Hi Gil,
The algorithm complexity has been on my mind too and I've been thinking
of how to maintain a key (or it's address) -> ephemeron mapping most
efficiently. As I have written in a reply to Mandy, if we say that
individual phase2 of processing of the normal References has complexity
O(N) where N is the number of discovered references, then the equivalent
phase2 processing of Ephemerons has comparable complexity O(N*d) where N
is the number of discovered Ephemerons and d is the maximum number of
"hops" in object graph where a "hop" is defined as a point in chain
where the value of some ephemeron refers directly or indirectly to the
key of some other ephemeron and the value of that other ephemeron
continues the chain. Let's hope that in practical data structures, d is
not large. The maximum value of d is N, as in one of the tests. The
algorithm in the prototype tries to reduce the number of outer
iterations to much less than 'd' in many situations by alternating the
direction of scanning in each pass. The value(ephemeronX) ->
key(ephemeronY) links could be arranged in a zig-zag pattern relative to
the order of discovered references in the list though which would be the
worst case for the algorithm, but I think the chances of that happening
in a real-world data structure are low. But we have to think of possible
denial-of-service attacks too, so I agree that worst-case scenario has
to be improved.
Presently, Reference objects are discovered and hooked on single-linked
_discoveredXXX lists (using Reference.discovered field to point to the
next in list). Each reference type has it's own set of lists. Multiple
lists in a set enable parallel (concurrent?) discovery without
contention (a list per thread).
So I was thinking that one possibility would be for ephemerons to have a
bigger table of discovered lists - not just one per discovery thread,
but quite bigger and that the index of a list to which discovered
ephemeron is added would be computed from the ephemeron's key. A
classical hash-table with buckets. Big enough table would minimize
contention when discovery is parallelized and enable the following
algorithm (which could also be parallelized):
Let each bucket (each head of the list) have 2 boolean flags: include &
pending.
At the start, set include flags of all buckets to true and then enter
the loop:
do {
reset pending flags of all buckets to false;
for each bucket with (include == true), do {
scan the ephemerons and for those with live keys, mark value
and transitive closure as live.
while marking the value and transitive closure as live, for
each object that was newly marked alive,
compute the index into the ephemeron buckets as though such
object was ephemeron's key
and set the pending flag of that bucket.
}
set the include flags of all buckets from the pending flags of the
buckets and count # of pending buckets
} while (# of pending buckets > 0);
Hm, ....
Regards, Peter
On 01/24/2016 06:43 PM, Gil Tene wrote:
A note on implementation possibilities:
If I read the implementation correctly, a "weakness" of the current
implementation approach for making sure value-referents (and their
transitively reachable) objects are kept alive if key referents are
alive is that it requires multiple passes through the discovered
Ephemeron list, with the passes terminating when the list stabilizes.

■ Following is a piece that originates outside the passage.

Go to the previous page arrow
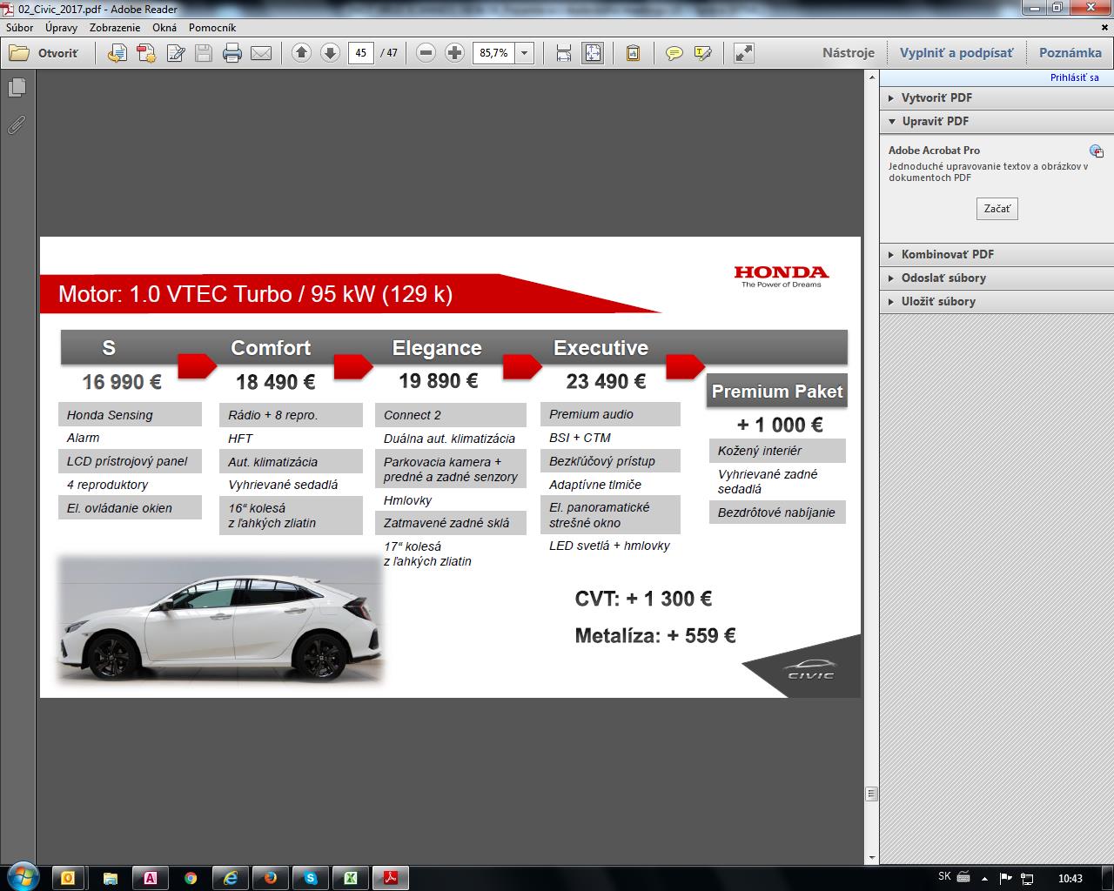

While I think that this is sound (in the sense that it will work), it
carries a potentially high cost when large sets of Ephemerons exist in
the heap. E.g. if the Ephemerons are linked in a k-v list (where the
value referent of one ephemeron is the key of another, in a chain), as
in your code example, there is an N^2 scanning thing going on. And
e.g. if a large set of ephemeron keys become weakly reachable in a
single cycle (e.g. a large cache was discarded) while other ephemeron
participate in some linked list relationship, the entire list of
[stably] weak-keyed ephemerons has to be traversed in each pass (in
case one of them has become live in a previous pass). I'd worry that
these computational complexity issues could become prohibitive enough
in GC cost that you there would be significant resistance to their
adoption.
Note that in comparison (to my understanding), current ref processing
work involved in GC handling soft/weak/final/phantom refs remains
linear to the number of refs, and does not have an O(N^2) component.
I believe that there is a relatively simple way to bring Ephemeron
processing to O(N) by establishing reverse mapping during the scan
(the below description assumes STW during the scan):
1. Start ref processing with no reverse mapping table established.
2. During ref processing, establish an EphemeronKeyReverseMapping
table (logically a Map<Address, List<Ephemerons>>) which would map
individual heap addresses to ephemerons who's key referent points to
those addresses.
3. Note that since each heap address can show up in multiple key
referents, the map needs to return a (potentially empty) list of
Ephemerons who's keys refer to the address.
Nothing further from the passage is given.